**WHAT IS NEEDED**
The answer must be an exact copy of the lines from the one containing "Click the page number input field" through the last line of the records, with the pictures left out.
***** DATA SHOWN *****
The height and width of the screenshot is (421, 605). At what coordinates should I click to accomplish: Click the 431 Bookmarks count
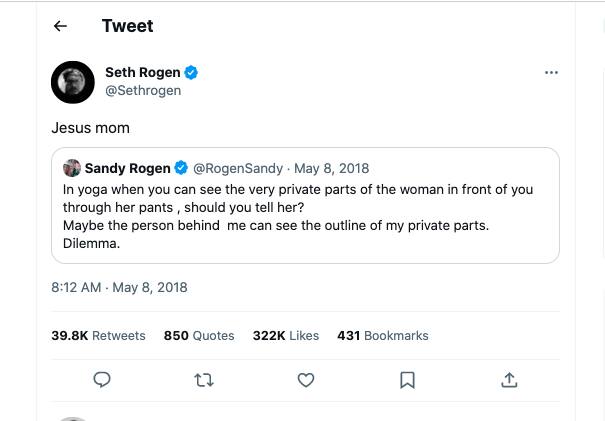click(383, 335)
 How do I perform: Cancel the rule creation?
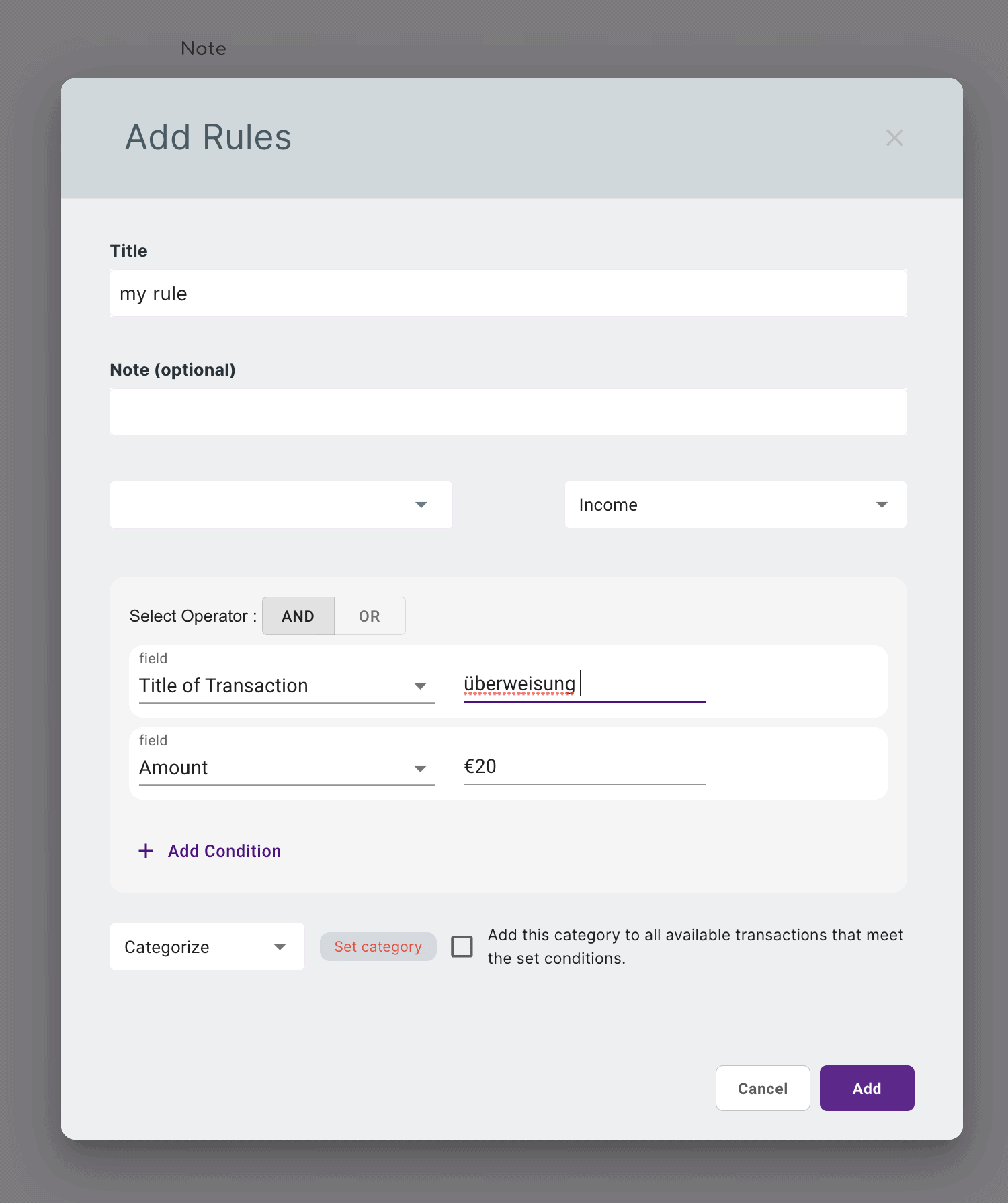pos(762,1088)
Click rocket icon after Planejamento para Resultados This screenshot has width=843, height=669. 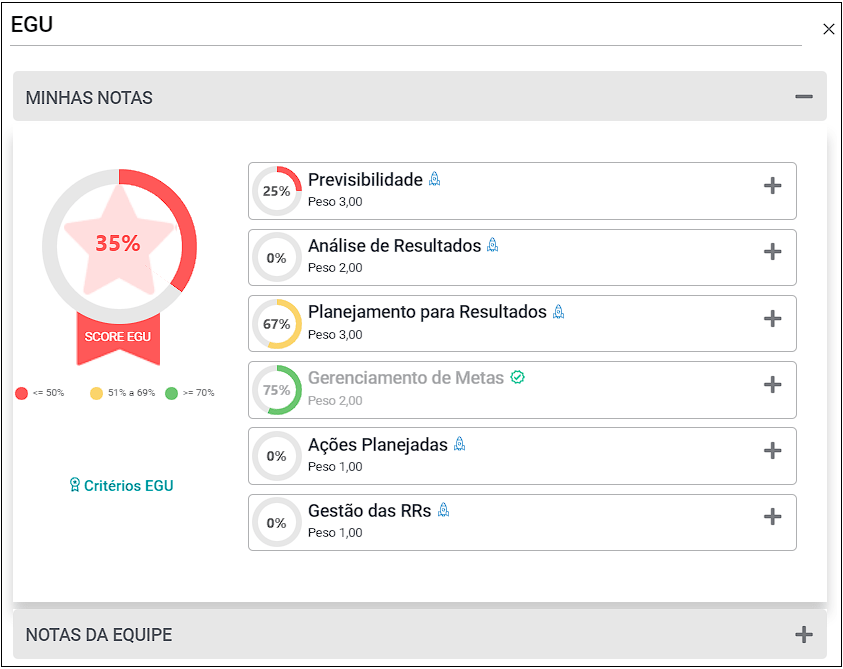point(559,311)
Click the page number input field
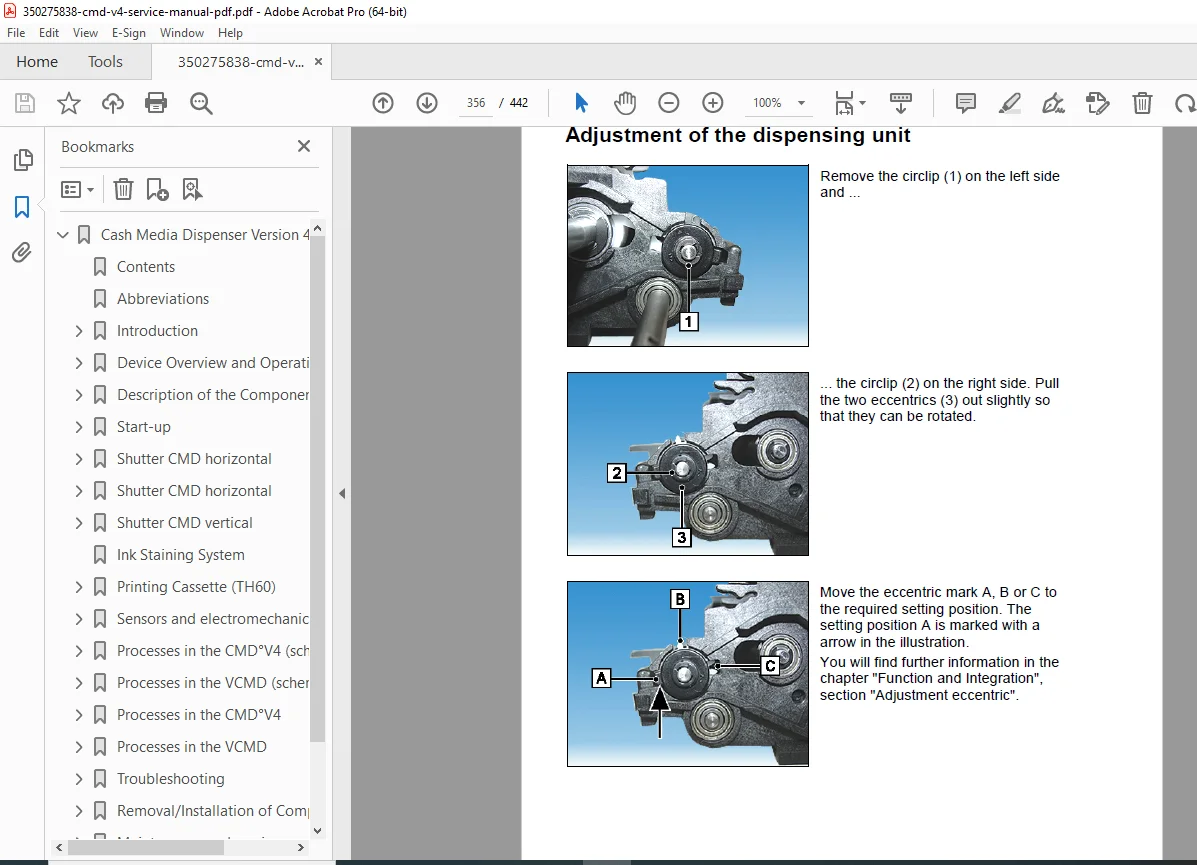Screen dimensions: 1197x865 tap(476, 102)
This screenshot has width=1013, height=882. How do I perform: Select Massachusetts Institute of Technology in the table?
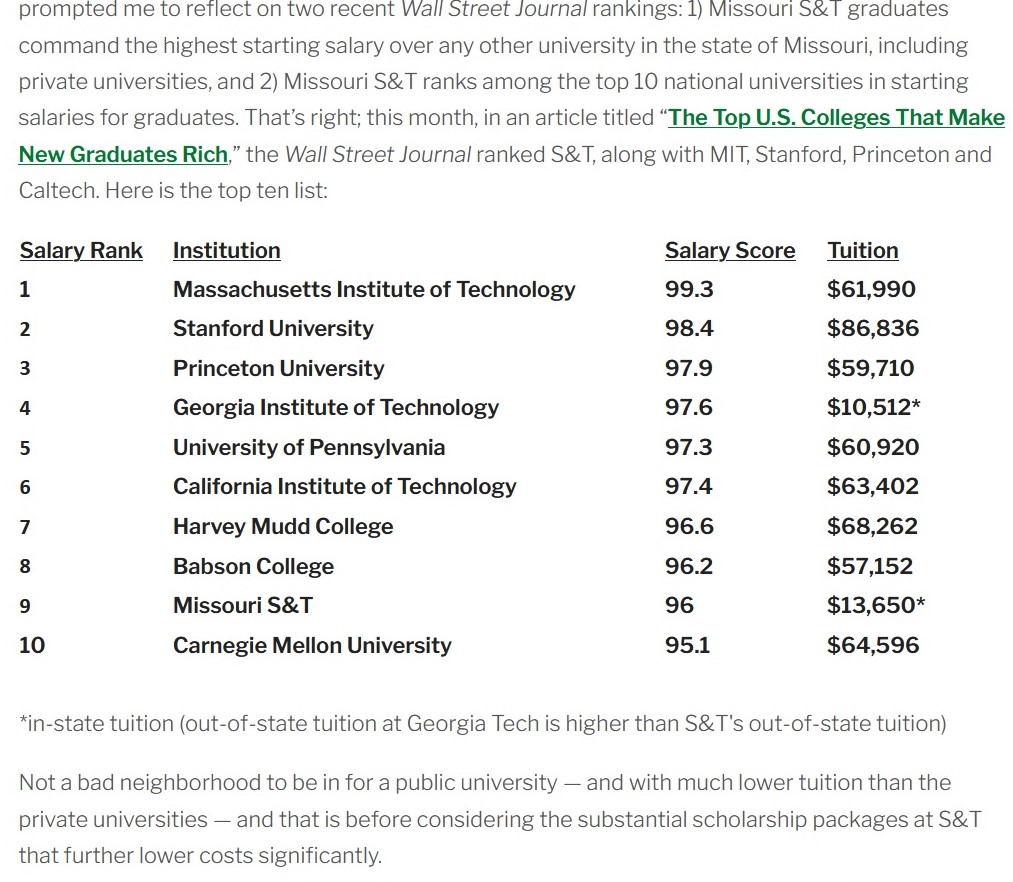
*****
**REPLY TO THE EXERCISE**
Click the page number input field
Screen dimensions: 1197x865 tap(476, 102)
This screenshot has width=1013, height=882. How do I perform: Select Massachusetts Institute of Technology in the table?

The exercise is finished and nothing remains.